Task directions -
The lines from the start of the records through the one containing "Task: Open the iscntrl function link" are to be transcribed exactly, and nothing else.

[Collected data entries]
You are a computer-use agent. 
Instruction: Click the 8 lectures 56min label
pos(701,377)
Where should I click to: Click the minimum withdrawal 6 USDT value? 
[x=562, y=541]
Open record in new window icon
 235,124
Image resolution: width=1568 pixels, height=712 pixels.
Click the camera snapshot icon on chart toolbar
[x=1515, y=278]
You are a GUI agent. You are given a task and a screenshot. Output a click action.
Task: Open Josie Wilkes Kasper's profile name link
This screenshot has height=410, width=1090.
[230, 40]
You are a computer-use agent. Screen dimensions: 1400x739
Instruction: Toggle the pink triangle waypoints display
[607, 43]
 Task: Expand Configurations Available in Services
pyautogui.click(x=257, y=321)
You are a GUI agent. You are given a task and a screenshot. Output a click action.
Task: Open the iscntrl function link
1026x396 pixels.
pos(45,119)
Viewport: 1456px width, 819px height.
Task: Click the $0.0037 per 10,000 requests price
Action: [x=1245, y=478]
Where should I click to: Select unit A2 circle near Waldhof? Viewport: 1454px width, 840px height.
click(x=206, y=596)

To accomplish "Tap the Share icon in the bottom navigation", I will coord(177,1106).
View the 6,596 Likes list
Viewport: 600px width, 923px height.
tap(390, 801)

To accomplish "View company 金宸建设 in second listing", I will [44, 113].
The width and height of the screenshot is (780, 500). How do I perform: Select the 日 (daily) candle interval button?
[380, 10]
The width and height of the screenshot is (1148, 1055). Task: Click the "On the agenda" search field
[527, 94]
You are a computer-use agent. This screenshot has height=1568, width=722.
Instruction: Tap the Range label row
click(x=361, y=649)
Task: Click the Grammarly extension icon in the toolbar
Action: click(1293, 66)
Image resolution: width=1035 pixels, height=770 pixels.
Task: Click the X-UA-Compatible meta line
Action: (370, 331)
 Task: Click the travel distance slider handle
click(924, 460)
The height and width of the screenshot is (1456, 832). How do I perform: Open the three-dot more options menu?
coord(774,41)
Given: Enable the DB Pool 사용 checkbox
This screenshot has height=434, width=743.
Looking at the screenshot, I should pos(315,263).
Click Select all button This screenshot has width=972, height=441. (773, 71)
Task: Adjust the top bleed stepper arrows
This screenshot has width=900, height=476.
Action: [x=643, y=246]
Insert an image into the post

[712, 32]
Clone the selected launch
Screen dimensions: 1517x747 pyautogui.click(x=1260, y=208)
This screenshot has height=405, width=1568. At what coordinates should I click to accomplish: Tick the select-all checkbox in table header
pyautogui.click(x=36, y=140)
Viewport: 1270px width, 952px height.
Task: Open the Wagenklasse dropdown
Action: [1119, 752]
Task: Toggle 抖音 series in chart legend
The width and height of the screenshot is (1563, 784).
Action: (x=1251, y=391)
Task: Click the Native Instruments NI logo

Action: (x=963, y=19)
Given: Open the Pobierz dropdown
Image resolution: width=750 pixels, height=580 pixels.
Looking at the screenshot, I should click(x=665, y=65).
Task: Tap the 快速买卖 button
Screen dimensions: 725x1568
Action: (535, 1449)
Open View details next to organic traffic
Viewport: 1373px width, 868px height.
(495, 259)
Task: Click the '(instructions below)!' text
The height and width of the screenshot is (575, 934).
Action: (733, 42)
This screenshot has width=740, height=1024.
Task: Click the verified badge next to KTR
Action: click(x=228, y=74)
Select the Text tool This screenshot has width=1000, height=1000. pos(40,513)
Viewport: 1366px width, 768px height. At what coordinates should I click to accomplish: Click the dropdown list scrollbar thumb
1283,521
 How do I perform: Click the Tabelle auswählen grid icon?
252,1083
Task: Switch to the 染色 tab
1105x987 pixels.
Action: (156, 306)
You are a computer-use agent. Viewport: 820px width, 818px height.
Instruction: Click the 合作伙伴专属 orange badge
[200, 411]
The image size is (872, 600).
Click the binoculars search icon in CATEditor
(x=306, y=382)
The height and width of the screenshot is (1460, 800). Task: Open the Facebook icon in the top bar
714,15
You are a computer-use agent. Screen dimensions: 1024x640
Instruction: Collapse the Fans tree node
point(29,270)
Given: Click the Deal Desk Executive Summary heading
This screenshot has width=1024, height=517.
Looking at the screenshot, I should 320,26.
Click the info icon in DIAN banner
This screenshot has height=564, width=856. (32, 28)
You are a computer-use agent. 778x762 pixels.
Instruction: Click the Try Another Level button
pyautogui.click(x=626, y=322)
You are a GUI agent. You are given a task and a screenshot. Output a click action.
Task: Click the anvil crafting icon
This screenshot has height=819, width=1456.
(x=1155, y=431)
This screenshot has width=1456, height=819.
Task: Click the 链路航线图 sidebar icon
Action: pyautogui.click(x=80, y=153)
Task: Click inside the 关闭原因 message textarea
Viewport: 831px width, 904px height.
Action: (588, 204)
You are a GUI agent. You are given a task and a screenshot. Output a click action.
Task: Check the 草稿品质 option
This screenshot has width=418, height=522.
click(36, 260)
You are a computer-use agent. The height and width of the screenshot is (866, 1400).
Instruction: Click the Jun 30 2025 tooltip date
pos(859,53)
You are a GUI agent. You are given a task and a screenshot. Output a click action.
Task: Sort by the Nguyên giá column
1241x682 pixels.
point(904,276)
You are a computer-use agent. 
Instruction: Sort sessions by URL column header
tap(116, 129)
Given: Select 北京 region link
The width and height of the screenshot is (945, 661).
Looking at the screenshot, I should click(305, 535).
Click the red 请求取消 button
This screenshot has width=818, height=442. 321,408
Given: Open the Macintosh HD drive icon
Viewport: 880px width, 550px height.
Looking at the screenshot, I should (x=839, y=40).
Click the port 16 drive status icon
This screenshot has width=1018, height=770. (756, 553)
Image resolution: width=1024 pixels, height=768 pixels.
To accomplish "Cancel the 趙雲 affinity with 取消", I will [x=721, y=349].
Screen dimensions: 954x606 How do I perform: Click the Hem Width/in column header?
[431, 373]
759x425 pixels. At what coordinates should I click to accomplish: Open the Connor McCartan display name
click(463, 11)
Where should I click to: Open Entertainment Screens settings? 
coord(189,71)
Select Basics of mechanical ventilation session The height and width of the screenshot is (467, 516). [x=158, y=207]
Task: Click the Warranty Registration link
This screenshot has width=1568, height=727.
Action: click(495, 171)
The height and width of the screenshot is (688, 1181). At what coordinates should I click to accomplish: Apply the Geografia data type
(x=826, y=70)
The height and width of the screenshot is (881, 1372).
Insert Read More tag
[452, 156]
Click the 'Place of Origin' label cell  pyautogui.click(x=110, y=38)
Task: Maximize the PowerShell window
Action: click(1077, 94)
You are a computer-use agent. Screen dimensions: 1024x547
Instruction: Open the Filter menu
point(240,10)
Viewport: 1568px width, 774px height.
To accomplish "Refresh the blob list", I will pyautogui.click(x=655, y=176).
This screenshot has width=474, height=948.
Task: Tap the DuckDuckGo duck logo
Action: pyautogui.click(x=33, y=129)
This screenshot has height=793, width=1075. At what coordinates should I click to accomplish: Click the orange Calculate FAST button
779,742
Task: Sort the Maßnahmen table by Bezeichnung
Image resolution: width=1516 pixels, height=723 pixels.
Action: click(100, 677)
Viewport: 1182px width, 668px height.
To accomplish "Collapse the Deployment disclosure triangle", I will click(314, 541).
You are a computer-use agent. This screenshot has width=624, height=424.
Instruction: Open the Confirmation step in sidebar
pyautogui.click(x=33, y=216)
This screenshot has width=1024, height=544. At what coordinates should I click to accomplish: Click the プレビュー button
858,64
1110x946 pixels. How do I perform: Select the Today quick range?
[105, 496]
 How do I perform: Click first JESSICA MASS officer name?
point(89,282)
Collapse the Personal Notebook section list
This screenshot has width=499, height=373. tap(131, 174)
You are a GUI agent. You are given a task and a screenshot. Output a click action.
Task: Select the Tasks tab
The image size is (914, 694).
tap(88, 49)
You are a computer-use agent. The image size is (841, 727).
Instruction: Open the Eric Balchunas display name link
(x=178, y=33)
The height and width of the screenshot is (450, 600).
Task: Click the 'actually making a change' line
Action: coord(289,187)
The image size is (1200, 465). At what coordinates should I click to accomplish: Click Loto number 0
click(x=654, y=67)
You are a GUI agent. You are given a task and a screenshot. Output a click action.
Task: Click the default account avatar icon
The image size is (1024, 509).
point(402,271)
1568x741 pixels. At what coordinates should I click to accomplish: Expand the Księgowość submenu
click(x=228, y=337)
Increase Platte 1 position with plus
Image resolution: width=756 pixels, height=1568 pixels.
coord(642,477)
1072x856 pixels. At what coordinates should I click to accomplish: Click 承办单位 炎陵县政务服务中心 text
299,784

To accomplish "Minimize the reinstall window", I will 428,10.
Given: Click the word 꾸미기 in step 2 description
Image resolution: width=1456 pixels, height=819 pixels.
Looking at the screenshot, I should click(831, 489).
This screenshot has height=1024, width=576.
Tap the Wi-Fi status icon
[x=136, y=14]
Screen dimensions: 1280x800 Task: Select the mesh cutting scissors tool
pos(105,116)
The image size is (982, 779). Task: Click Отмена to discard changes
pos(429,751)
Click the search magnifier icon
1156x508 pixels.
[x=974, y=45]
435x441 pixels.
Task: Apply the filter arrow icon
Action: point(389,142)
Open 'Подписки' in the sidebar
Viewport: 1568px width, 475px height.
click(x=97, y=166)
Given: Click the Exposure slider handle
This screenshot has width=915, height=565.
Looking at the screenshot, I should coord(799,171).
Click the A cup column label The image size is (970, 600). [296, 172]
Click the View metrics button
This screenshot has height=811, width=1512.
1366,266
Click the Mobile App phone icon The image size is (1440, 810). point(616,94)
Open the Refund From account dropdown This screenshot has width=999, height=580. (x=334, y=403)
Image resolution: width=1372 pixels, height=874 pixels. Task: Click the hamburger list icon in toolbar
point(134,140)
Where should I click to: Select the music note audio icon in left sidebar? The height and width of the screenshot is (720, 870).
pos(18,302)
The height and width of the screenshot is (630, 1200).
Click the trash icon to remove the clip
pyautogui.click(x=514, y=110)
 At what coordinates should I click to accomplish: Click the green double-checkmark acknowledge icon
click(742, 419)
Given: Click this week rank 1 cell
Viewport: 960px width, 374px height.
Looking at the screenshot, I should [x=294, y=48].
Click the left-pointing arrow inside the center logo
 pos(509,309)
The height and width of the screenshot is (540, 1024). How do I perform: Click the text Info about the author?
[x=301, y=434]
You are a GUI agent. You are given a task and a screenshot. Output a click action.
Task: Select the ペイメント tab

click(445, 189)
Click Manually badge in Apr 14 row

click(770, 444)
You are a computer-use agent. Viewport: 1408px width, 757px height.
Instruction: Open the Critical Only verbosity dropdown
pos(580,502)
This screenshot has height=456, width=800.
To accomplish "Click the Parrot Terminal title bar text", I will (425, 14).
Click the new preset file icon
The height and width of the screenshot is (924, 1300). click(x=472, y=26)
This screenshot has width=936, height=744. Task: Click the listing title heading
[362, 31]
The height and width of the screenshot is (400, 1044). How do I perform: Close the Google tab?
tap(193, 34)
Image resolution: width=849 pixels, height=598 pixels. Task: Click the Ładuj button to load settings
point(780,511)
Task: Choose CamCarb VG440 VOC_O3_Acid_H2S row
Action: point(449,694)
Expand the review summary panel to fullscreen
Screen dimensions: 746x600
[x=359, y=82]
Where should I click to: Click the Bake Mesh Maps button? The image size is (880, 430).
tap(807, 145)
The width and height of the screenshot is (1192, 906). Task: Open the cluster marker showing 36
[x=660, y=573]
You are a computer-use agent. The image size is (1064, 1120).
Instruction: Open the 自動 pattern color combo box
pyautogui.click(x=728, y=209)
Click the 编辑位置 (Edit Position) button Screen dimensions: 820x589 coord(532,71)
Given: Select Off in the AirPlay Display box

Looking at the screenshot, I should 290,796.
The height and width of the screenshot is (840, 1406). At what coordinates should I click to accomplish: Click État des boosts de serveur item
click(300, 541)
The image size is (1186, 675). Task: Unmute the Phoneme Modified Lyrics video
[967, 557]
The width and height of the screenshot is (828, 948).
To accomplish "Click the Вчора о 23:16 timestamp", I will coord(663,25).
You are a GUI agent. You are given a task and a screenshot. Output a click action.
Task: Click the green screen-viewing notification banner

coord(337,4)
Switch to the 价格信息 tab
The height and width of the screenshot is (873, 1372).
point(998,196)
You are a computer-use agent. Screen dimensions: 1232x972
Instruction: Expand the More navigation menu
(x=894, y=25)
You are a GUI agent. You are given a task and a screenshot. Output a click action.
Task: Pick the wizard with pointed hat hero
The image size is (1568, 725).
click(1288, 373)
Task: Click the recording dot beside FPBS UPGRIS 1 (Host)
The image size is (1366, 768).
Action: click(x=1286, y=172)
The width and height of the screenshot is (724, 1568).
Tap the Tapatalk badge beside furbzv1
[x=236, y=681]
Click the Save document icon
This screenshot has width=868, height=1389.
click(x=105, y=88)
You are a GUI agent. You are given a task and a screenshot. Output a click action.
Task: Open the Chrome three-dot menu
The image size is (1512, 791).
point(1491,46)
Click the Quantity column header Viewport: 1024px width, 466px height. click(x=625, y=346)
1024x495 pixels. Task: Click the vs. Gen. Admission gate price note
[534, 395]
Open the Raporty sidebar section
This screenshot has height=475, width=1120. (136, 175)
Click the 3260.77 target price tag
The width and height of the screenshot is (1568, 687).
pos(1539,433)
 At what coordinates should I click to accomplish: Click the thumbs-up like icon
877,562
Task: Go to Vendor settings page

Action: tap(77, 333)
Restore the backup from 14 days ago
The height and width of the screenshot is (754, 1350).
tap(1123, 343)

Answer space -
You are a computer-use agent. 
Instruction: Click the 8 lectures 56min label
pos(701,377)
Where should I click to: Click the minimum withdrawal 6 USDT value? 
[x=562, y=541]
Open record in new window icon
 235,124
Image resolution: width=1568 pixels, height=712 pixels.
Click the camera snapshot icon on chart toolbar
[x=1515, y=278]
You are a GUI agent. You are given a task and a screenshot. Output a click action.
Task: Open Josie Wilkes Kasper's profile name link
This screenshot has height=410, width=1090.
[230, 40]
You are a computer-use agent. Screen dimensions: 1400x739
Instruction: Toggle the pink triangle waypoints display
[607, 43]
 Task: Expand Configurations Available in Services
pyautogui.click(x=257, y=321)
You are a GUI agent. You are given a task and a screenshot. Output a click action.
Task: Open the iscntrl function link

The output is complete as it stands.